The probe was sparked by the Aug. 9 blackout that also caused havoc on the transport networks, after a lightening strike north of London led to Orsted A/S’s giant Hornsea One offshore wind farm failing at about the same time as RWE AG’s Little Barford gas plant.
Renewable energy, which is mainly intermittent, accounted for one-third of the UK’s power last year.
The blackout came at a time when the UK’s power industry is facing increased political scrutiny.
The opposition Labour Party has promised to renationalize some parts of the network if it wins the next general election, and the government is concentrating on leaving the EU, which would upend trade ties and the case for badly needed investment in the nation’s energy infrastructure.
“The evolution of the electricity generation mix in Great Britain since 2008 has been significant,” National Grid said in its preliminary report to the British Office of Gas and Electricity Markets (Ofgem). “Wind generation, solar and interconnectors are different to the conventional electricity generation sources.”

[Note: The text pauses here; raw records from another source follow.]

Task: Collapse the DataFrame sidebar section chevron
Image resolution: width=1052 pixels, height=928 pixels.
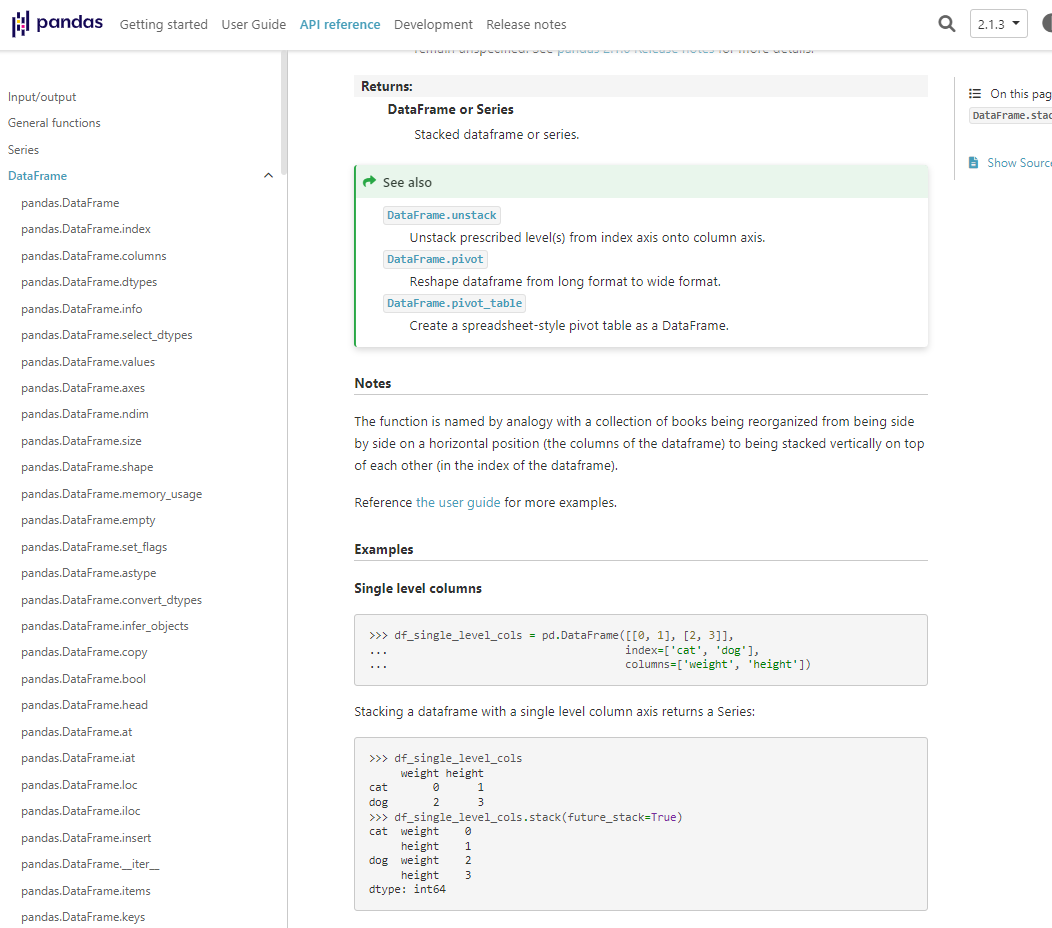Action: coord(267,176)
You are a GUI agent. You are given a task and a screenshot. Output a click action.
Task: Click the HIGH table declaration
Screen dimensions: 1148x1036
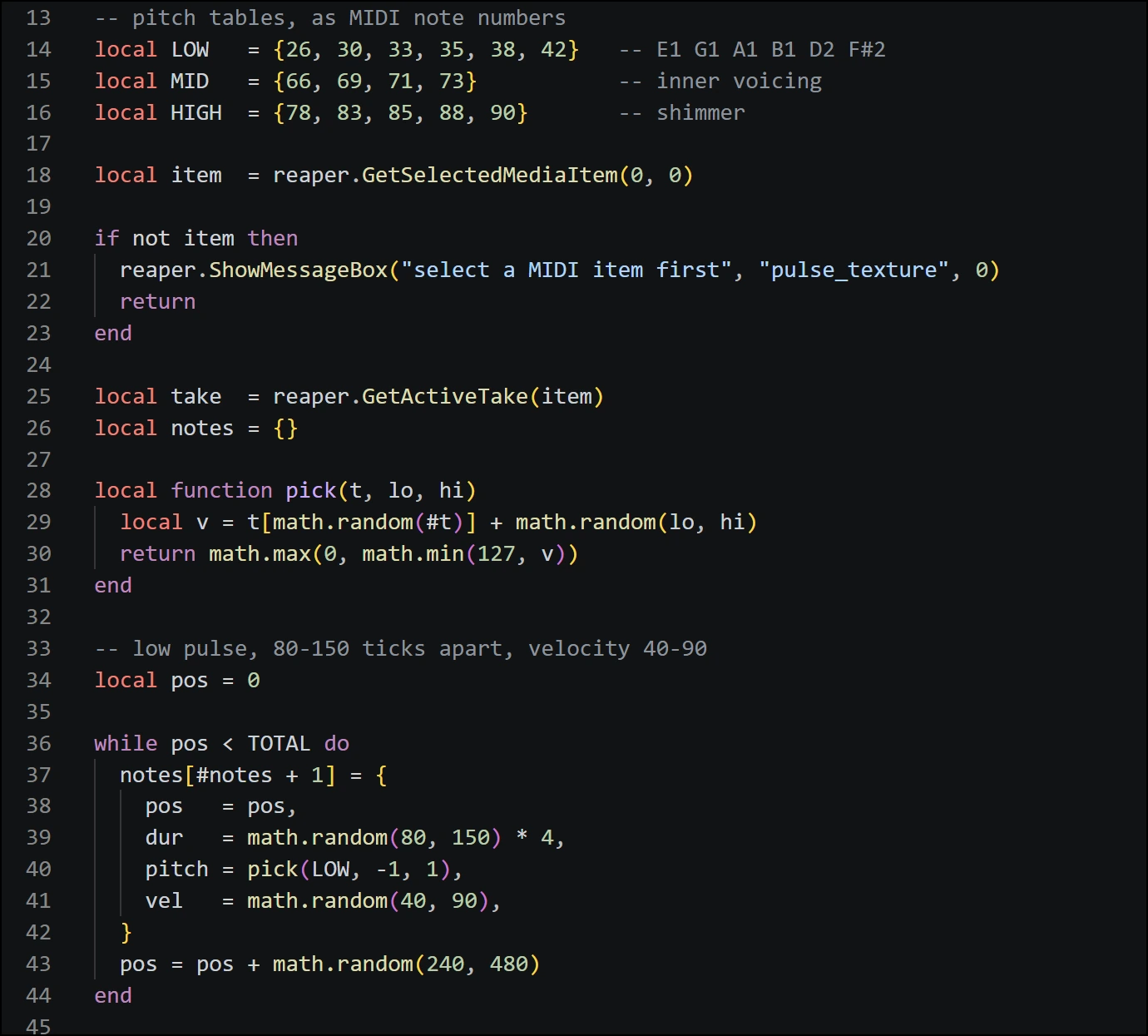pyautogui.click(x=196, y=112)
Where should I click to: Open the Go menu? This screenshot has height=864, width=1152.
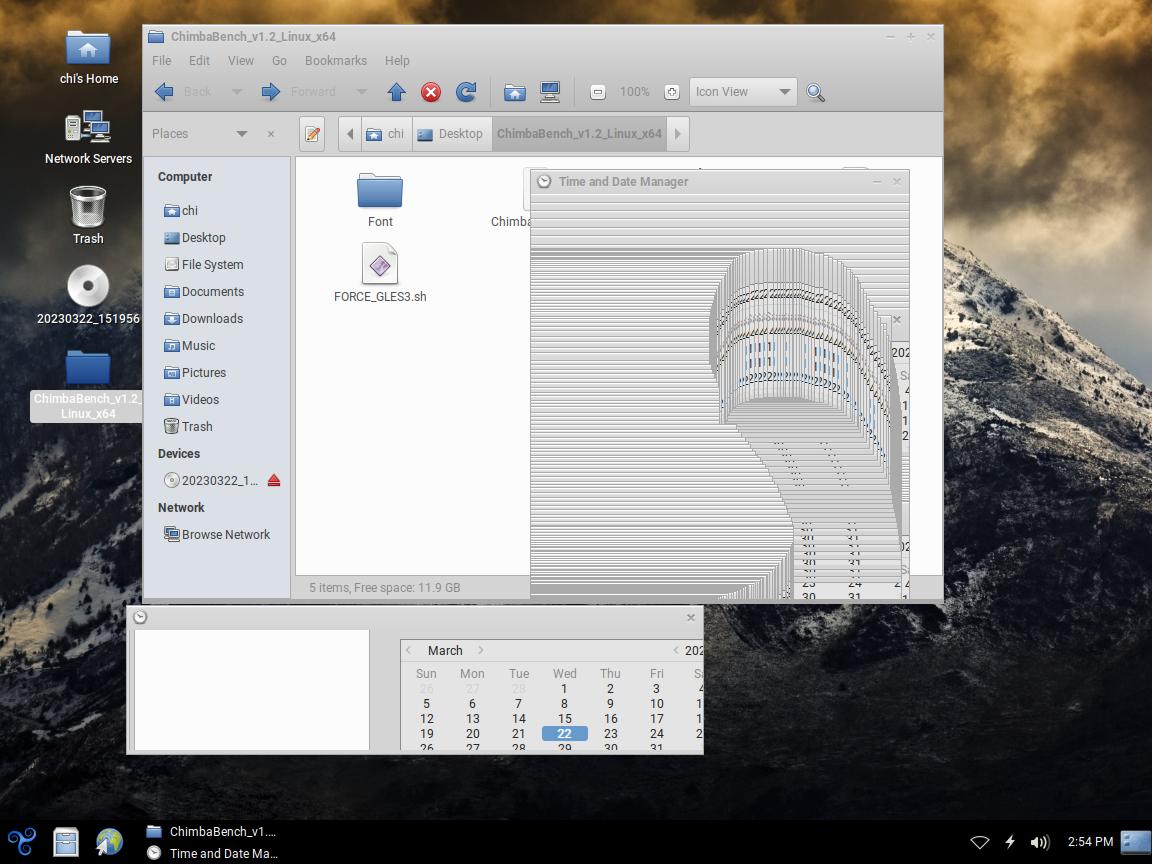279,60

The sudden shutdowns resulted in as much as 1.3 gigawatts suddenly going offline, National Grid said in a preliminary report to Ofgem published yesterday.
That is about the size of a modern nuclear reactor.
The grid was restored within a few minutes with backup sources as 1.1 million households were without power for as long as 50 minutes, but train networks were thrown into disarray during the Friday evening rush hour, leaving commuters stranded.
Ofgem would also probe whether National Grid held sufficient backup generation, and whether RWE and Orsted breached their legal obligations to the grid, it said.
“We believe there are still areas where we need to use our statutory powers to investigate these outages,” Ofgem Executive Director of Systems and Networks Jonathan Brearley said.
A final, detailed technical report by the grid must be delivered to the regulator by Sept. 6, Ofgem said.
National Grid said in its report that it welcomed the move to commission the government’s Energy Emergencies Executive Committee to review the incident.
National Grid plans to develop new frequency response services and inertia monitoring systems to help stabilize the grid.
Orsted’s Hornsea One is the world’s largest offshore wind farm.